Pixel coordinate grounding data

§

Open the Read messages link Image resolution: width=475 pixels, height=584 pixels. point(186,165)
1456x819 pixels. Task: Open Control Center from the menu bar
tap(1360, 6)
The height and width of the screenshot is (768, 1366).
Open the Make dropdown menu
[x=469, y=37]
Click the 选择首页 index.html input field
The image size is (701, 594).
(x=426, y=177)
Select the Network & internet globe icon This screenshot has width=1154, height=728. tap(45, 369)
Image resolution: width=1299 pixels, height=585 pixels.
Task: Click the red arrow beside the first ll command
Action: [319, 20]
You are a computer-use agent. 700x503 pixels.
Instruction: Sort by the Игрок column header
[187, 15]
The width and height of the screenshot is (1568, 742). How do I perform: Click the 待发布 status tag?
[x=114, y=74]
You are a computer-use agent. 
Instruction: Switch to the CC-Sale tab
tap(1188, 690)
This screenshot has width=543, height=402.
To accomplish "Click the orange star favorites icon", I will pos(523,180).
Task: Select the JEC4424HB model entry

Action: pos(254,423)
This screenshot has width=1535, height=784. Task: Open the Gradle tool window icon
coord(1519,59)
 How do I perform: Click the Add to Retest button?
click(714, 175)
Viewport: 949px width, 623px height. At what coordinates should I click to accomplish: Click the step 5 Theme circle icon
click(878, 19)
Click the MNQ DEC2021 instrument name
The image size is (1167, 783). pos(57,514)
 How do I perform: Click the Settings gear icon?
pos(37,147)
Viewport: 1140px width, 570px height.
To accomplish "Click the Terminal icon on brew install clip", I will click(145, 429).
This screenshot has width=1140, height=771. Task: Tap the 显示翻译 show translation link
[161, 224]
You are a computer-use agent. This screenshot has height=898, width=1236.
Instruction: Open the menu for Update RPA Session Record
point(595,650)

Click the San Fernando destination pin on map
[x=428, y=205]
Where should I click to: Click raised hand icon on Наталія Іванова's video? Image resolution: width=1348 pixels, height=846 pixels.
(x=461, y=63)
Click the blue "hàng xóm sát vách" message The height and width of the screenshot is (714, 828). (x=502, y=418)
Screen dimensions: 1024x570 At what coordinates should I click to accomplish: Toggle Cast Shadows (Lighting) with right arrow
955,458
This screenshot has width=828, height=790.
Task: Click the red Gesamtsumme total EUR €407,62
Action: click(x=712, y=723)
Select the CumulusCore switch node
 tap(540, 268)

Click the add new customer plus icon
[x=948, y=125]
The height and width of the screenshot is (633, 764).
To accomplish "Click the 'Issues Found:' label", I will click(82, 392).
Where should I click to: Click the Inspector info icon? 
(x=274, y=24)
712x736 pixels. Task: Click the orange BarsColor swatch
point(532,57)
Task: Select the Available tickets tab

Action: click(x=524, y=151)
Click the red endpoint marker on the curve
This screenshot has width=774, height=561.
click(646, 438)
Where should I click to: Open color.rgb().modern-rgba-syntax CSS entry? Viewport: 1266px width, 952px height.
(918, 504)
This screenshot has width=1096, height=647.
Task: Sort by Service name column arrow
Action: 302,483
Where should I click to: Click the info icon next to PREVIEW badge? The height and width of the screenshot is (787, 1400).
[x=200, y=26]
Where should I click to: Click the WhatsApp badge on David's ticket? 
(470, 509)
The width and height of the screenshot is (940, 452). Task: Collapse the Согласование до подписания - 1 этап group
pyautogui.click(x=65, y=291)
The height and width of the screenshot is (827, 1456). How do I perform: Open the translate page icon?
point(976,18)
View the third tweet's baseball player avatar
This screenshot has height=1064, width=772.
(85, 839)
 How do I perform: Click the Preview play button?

§

## WORK TO BE COMPLETED
Type out the entries exactly as they appear above.

## WRITTEN SOLUTION
Open the Read messages link Image resolution: width=475 pixels, height=584 pixels. point(186,165)
1456x819 pixels. Task: Open Control Center from the menu bar
tap(1360, 6)
The height and width of the screenshot is (768, 1366).
Open the Make dropdown menu
[x=469, y=37]
Click the 选择首页 index.html input field
The image size is (701, 594).
(x=426, y=177)
Select the Network & internet globe icon This screenshot has width=1154, height=728. tap(45, 369)
Image resolution: width=1299 pixels, height=585 pixels.
Task: Click the red arrow beside the first ll command
Action: [319, 20]
You are a computer-use agent. 700x503 pixels.
Instruction: Sort by the Игрок column header
[187, 15]
The width and height of the screenshot is (1568, 742). How do I perform: Click the 待发布 status tag?
[x=114, y=74]
You are a computer-use agent. 
Instruction: Switch to the CC-Sale tab
tap(1188, 690)
This screenshot has width=543, height=402.
To accomplish "Click the orange star favorites icon", I will pos(523,180).
Task: Select the JEC4424HB model entry

Action: pos(254,423)
This screenshot has width=1535, height=784. Task: Open the Gradle tool window icon
coord(1519,59)
 How do I perform: Click the Add to Retest button?
click(714, 175)
Viewport: 949px width, 623px height. At what coordinates should I click to accomplish: Click the step 5 Theme circle icon
click(878, 19)
Click the MNQ DEC2021 instrument name
The image size is (1167, 783). pos(57,514)
 How do I perform: Click the Settings gear icon?
pos(37,147)
Viewport: 1140px width, 570px height.
To accomplish "Click the Terminal icon on brew install clip", I will click(145, 429).
This screenshot has width=1140, height=771. Task: Tap the 显示翻译 show translation link
[161, 224]
You are a computer-use agent. This screenshot has height=898, width=1236.
Instruction: Open the menu for Update RPA Session Record
point(595,650)

Click the San Fernando destination pin on map
[x=428, y=205]
Where should I click to: Click raised hand icon on Наталія Іванова's video? Image resolution: width=1348 pixels, height=846 pixels.
(x=461, y=63)
Click the blue "hàng xóm sát vách" message The height and width of the screenshot is (714, 828). (x=502, y=418)
Screen dimensions: 1024x570 At what coordinates should I click to accomplish: Toggle Cast Shadows (Lighting) with right arrow
955,458
This screenshot has width=828, height=790.
Task: Click the red Gesamtsumme total EUR €407,62
Action: click(x=712, y=723)
Select the CumulusCore switch node
 tap(540, 268)

Click the add new customer plus icon
[x=948, y=125]
The height and width of the screenshot is (633, 764).
To accomplish "Click the 'Issues Found:' label", I will click(82, 392).
Where should I click to: Click the Inspector info icon? 
(x=274, y=24)
712x736 pixels. Task: Click the orange BarsColor swatch
point(532,57)
Task: Select the Available tickets tab

Action: click(x=524, y=151)
Click the red endpoint marker on the curve
This screenshot has width=774, height=561.
click(646, 438)
Where should I click to: Open color.rgb().modern-rgba-syntax CSS entry? Viewport: 1266px width, 952px height.
(918, 504)
This screenshot has width=1096, height=647.
Task: Sort by Service name column arrow
Action: 302,483
Where should I click to: Click the info icon next to PREVIEW badge? The height and width of the screenshot is (787, 1400).
[x=200, y=26]
Where should I click to: Click the WhatsApp badge on David's ticket? 
(470, 509)
The width and height of the screenshot is (940, 452). Task: Collapse the Согласование до подписания - 1 этап group
pyautogui.click(x=65, y=291)
The height and width of the screenshot is (827, 1456). How do I perform: Open the translate page icon?
point(976,18)
View the third tweet's baseball player avatar
This screenshot has height=1064, width=772.
(85, 839)
 How do I perform: Click the Preview play button?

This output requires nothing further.